Deep Learning based Computer-vision for Enhanced Beamforming
Sachira Karunasena, Erfan Khordad, Thomas Drummond, Rajitha Senanayake
TL;DR
This work tackles beam training overhead in mmWave/THz communications by leveraging vision data to predict beam directions. It introduces an end-to-end architecture that fuses RGB imagery with mmWave power profiles for transmitter identification, tracking, and geometry-aware beam prediction, including a vertical vanishing-point-based reshaping of the beam codebook. Key contributions include a single DL-based TX identification method that uses the mmWave channel as an input channel, a tracking module to maintain TX identity, and a two-branch neural network for Top-$N$ beam prediction that accounts for camera perspective and restricted beam search space. On the DeepSense 6G benchmark (Scenarios 3 and 4), the method achieves near-perfect Top-$5$ accuracy with substantial training overhead reductions, outperforming prior vision-aided approaches by at least 6% in Top-$1$/Top-$3$/Top-$5$ metrics and demonstrating robustness in low-light and dynamic environments.
Abstract
Meeting the high data rate demands of modern applications necessitates the utilization of high-frequency spectrum bands, including millimeter-wave and sub-terahertz bands.
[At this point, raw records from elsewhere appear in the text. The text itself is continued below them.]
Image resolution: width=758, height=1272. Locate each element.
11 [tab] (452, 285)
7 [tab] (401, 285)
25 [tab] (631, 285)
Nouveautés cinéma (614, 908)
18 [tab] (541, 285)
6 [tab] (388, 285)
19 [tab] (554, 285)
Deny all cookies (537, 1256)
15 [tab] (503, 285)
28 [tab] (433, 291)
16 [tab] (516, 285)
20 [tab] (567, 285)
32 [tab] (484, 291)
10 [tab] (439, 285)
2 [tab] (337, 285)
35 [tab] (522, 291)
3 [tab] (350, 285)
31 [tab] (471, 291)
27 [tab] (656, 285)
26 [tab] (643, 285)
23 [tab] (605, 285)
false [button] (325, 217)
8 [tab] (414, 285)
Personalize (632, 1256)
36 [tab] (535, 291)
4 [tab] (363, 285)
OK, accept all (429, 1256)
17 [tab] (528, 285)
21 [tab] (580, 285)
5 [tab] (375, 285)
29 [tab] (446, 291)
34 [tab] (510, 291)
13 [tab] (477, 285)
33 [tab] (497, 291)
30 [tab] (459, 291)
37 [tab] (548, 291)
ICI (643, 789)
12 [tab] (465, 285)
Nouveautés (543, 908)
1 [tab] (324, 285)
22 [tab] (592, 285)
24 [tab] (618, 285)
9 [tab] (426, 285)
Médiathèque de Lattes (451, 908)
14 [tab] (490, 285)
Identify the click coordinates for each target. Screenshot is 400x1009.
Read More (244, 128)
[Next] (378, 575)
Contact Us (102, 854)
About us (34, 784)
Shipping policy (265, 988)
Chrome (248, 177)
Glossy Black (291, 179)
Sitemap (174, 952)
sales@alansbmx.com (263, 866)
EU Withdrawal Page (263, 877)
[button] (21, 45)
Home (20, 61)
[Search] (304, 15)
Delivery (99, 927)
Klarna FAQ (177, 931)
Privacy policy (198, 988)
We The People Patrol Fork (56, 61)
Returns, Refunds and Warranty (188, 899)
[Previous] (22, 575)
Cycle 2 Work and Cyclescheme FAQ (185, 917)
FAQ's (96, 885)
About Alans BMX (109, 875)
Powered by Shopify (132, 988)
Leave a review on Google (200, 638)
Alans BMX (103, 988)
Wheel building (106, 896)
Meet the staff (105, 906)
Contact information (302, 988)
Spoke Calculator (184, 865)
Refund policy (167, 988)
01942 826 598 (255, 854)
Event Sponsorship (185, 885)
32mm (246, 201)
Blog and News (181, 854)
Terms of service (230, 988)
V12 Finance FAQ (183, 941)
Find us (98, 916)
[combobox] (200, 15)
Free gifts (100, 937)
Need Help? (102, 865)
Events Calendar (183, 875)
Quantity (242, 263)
However, these frequencies require precise alignment of narrow communication beams between transmitters and receivers, typically resulting in significant beam training overhead. This paper introduces a novel end-to-end vision-aided beamforming framework that utilizes images to predict optimal beams while considering geometric adjustments to reduce overhead. Our model demonstrates robust adaptability to dynamic environments without relying on additional training data where the experimental results indicate a top-5 beam prediction accuracy of 98.96%, significantly surpassing current state-of-the-art solutions in vision-aided beamforming.